Spacecraft properties
- Launch mass: 40 kilograms (88 lb)

Start of mission
- Launch date: 25 September 2008, 13:10 UTC
- Rocket: Chang Zheng 2F
- Launch site: Jiuquan LA-4/SLS-1
- Deployed from: Shenzhou 7
- Deployment date: 27 September 2008, 11:27 UTC

Orbital parameters
- Reference system: Geocentric
- Regime: Low Earth
- Inclination: 42.4 degrees

= Banxing =

Chinese technology development satellite

Banxing or BX-1 (伴星 (Companion Satellite)), is a small Chinese technology development satellite which was deployed from the Shenzhou 7 spacecraft at 11:27 GMT on 27 September 2008. Prior to deployment, the satellite was mounted on top of the Shenzhou 7 orbital module.

==Purpose==
Banxing was used to relay images of the Shenzhou 7 spacecraft.

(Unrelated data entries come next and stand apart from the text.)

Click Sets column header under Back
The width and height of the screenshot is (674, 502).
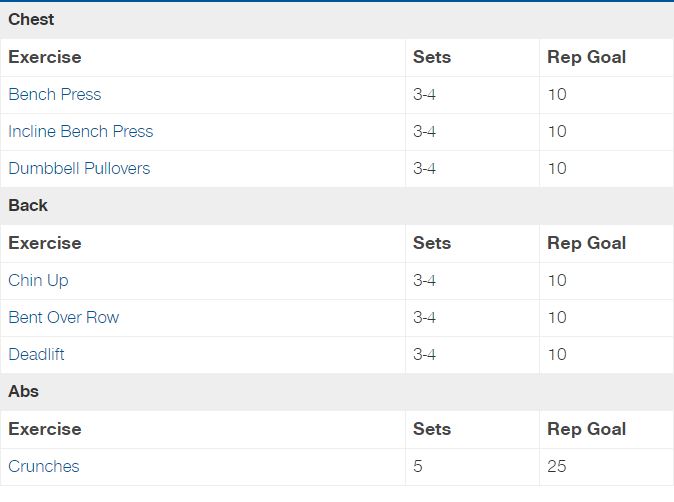tap(432, 243)
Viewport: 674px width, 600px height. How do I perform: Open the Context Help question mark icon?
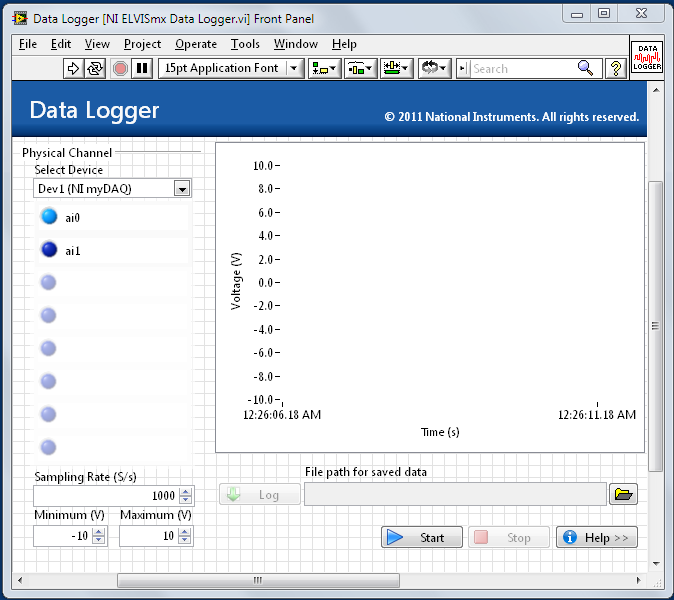[616, 68]
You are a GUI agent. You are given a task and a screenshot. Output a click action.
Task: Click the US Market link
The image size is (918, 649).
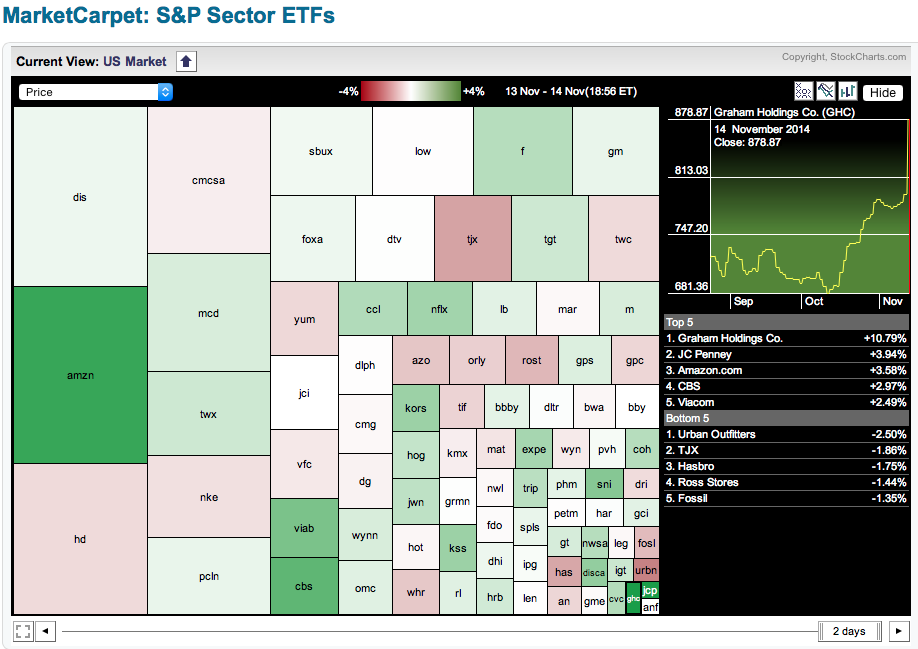134,61
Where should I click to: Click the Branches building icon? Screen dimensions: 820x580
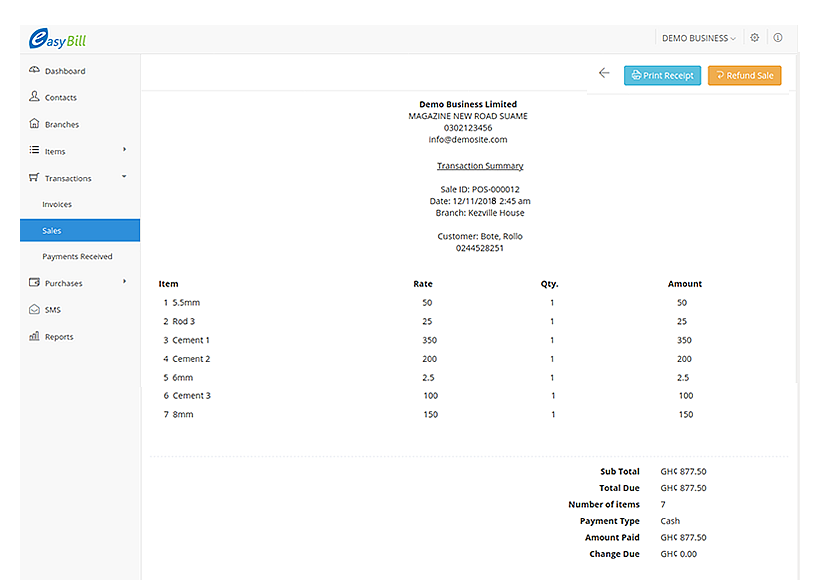point(34,124)

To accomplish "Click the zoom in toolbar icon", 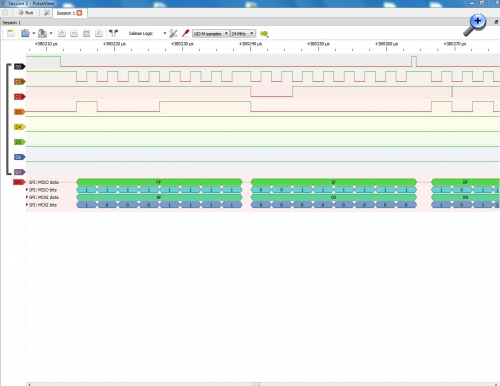I will click(62, 33).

Weighing some 40 kilograms, and containing two cameras and communication equipment, it was maneuvered using an ammonia gas-based propulsion system. Following the re-entry of Shenzhou 7, Banxing remained in orbit as part of a formation-flying experiment with the discarded Shenzhou orbital module.

A few hours after Banxing was launched it and the Shenzhou 7 orbital module passed unusually close to the International Space Station. This provoked some speculation that the experiment was intended to test military anti-satellite interception technology.